Miniature detailing Richard II of England receiving his six-year-old bride Isabel of Valois from her father Charles VI of France; Credit – Wikipedia

The second wife of King Richard II of England, Isabella of Valois, was born on November 9, 1389, at the Louvre Palace in Paris, France. She was the third, but the eldest surviving, of the twelve children of King Charles VI of France and Isabeau of Bavaria. Isabella’s younger sister Catherine married King Henry V of England and was the mother of King Henry VI. Through her second marriage to Owen Tudor, Catherine was the grandmother of King Henry VII of England.

Isabella’s eleven siblings:

From a very early age, Isabella was part of the French dynastic marriage plan. At the age of two, she was betrothed to John, the six-year-old son and eventual heir of Peter II, Duke of Alençon, but nothing ever came of this proposed marriage. Soon after the death of his first wife Anne of Bohemia in 1394, the childless King Richard II of England began a search for a new wife. He turned to France seeking an alliance, and after negotiations, a marriage was arranged between Isabella and Richard who was 22 years older than his bride. This marriage had many opponents, especially Louis I, Duke of Orléans, younger brother of the French king, and Thomas of Woodstock, Duke of Gloucester, youngest uncle of the English king. Nevertheless, on November 1, 1396, at the Church of St. Nicholas in Calais, seven-year-old Isabella married 29-year-old Richard. Richard and Isabella left for England a few days later and on November 23, 1396, she made her state entry into London. The crowds in London were so great, that people were crushed to death on London Bridge. Isabella was crowned at Westminster Abbey on January 8, 1397. Isabella lived apart from Richard at Windsor Castle. Richard visited her frequently and a strong affection developed between the partners of this unconsummated marriage.

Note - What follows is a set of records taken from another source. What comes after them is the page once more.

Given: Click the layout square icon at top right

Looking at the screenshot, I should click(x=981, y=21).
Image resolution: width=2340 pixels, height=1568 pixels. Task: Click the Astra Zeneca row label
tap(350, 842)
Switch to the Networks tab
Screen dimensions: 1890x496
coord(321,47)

Richard and Isabella on their wedding day; Credit – Wikipedia

In 1398, Henry Bolingbroke, the first cousin of King Richard II and the eldest child of King Edward III‘s third son John of Gaunt, quarreled with Thomas de Mowbray, 1st Duke of Norfolk, who accused him of treason. The two men planned to duel, but instead, King Richard II banished them from England, and Henry went to France. John of Gaunt died on February 3, 1399, and Richard confiscated the estates of his uncle and stipulated that Henry would have to ask him to restore the estates. Henry returned to England while his cousin Richard was on a military campaign in Ireland and began a military campaign of his own, confiscating the land of those who opposed him. Eventually, King Richard II was abandoned by his supporters and was forced by Parliament on September 29, 1399, to abdicate the crown to his cousin Henry. King Henry IV was crowned in Westminster Abbey on October 13, 1399. Richard was imprisoned at Pontefract Castle in Yorkshire where he died on or around February 14, 1400. The exact cause of his death, thought to have been starvation, is unknown.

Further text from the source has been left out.